И не мог смириться с тем, что каждый поворот колес удаляет его от места, где остались его ученики: они дерутся, гибнут, а он… Мысли его были как морской прибой — однообразный, тревожный и неотвратимый.
А жизнь в эшелоне уже входила в свою колею. Как в большой корзине, все уминалось и перетряхивалось, сжималось, находило свои новые места.
Жена говорила с гордостью, как купец, расхваливающий свой товар:
— Мы же семья военнослужащего. Ее муж командир. Она беременна, — и показывала на дочь.
А поезд все шел и шел. Вагон мотало по рельсам.
Уже создавался свой особенный быт. Народ называл их военкуируемыми. Их то жалели, то ругали, делились с ними последним и жадно прятали от них еду.

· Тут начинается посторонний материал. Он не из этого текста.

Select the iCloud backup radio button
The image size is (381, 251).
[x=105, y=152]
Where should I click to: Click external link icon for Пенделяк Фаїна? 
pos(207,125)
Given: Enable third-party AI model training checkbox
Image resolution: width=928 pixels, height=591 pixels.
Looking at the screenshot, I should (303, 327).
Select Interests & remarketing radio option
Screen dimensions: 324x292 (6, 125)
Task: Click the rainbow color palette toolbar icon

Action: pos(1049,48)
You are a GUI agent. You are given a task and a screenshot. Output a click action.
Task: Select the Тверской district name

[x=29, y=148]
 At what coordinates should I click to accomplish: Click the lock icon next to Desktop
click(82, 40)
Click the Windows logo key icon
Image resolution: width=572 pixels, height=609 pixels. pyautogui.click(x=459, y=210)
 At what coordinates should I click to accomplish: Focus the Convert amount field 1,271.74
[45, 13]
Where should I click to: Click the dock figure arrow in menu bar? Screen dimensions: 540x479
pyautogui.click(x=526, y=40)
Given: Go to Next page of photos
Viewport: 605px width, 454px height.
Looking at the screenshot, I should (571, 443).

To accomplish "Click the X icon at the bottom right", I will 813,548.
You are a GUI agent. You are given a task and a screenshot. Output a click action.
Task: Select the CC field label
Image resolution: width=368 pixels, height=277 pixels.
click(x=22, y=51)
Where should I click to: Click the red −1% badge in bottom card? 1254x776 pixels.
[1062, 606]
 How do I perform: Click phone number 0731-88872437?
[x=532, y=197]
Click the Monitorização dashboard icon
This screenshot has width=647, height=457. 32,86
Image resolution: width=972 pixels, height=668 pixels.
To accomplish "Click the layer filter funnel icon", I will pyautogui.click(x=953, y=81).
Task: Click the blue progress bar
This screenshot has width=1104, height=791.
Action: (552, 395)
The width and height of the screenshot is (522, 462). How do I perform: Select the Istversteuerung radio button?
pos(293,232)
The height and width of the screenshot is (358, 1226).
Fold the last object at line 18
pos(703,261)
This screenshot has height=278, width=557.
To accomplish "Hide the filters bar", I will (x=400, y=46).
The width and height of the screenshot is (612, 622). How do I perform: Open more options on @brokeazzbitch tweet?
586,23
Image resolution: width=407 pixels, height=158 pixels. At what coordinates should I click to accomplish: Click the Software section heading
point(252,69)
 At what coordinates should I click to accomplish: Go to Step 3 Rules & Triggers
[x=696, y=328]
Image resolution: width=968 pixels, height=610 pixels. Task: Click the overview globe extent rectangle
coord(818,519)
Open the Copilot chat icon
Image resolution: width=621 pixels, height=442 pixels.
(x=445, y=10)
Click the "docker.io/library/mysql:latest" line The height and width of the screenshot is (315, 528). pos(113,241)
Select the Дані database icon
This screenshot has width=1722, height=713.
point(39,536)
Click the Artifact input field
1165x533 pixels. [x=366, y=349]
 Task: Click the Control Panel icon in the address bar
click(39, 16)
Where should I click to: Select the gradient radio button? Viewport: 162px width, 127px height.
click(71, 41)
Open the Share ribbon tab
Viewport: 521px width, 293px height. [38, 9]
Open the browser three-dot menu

Сын утратил свою обычную флегму, бойко бегал за кипятком и папиросами, аккуратно делил хлеб, выгодно обменивал полотенца на сало.
Жена все время вспоминала имущество, которое она оставила. И во всем вагоне негде было укрыться от ее голоса, когда она хвалила свои простыни и плюшевые одеяла.
Дочь лежала пластом, не пила и не ела.
Вид Матвея Борисовича был страшен и отвратителен. Бороденка его стала серой, рубаха обвисла. Он ни с кем не разговаривал.
Наконец он не выдержал: сошел на станции и пошел туда, где за косогором желтели поля и мельница выставила на запад, как руку, черное неподвижное крыло.
Матвей Борисович слышал, как слабо, словно по обязанности, кричала жена:
— Он сошел с ума, верните его, верните!
Он не оглядывался и все шел и шел, размахивая палкой.
В войну командировочный фонд редакции был невелик, нам редко удавалось ездить в дальние гарнизоны. Чаще отправлялись рабочим поездом в запасные полки, расквартированные недалеко от города.
Такое путешествие предстояло и на этот раз.
Давая задание написать очерк об образцовом командире батареи, секретарь редакции строго предупредил:
— Только, пожалуйста, без восходов и закатов. И покороче, умоляю… самую суть, опыт…
Как будто я сама не догадалась бы, что нельзя злоупотреблять описанием среднеазиатской природы. Формат газеты военного округа был сокращен из-за нехватки бумаги чуть ли не вчетверо.
В ту пору сотрудники редакции как бы делились на две категории — военнослужащих и вольнонаемных. Военнослужащие носили форму, имели воинские звания, ходили на строевые занятия, в любой день ждали отправки на фронт, во фронтовые газеты. Вольнонаемные, большей частью приезжие, эвакуированные, были, похоже, на втором плане и занимались не главным, а информацией, маленькими фельетонами, коротенькими рецензиями на кинокартины, литературной консультацией — одним словом, четвертой полосой.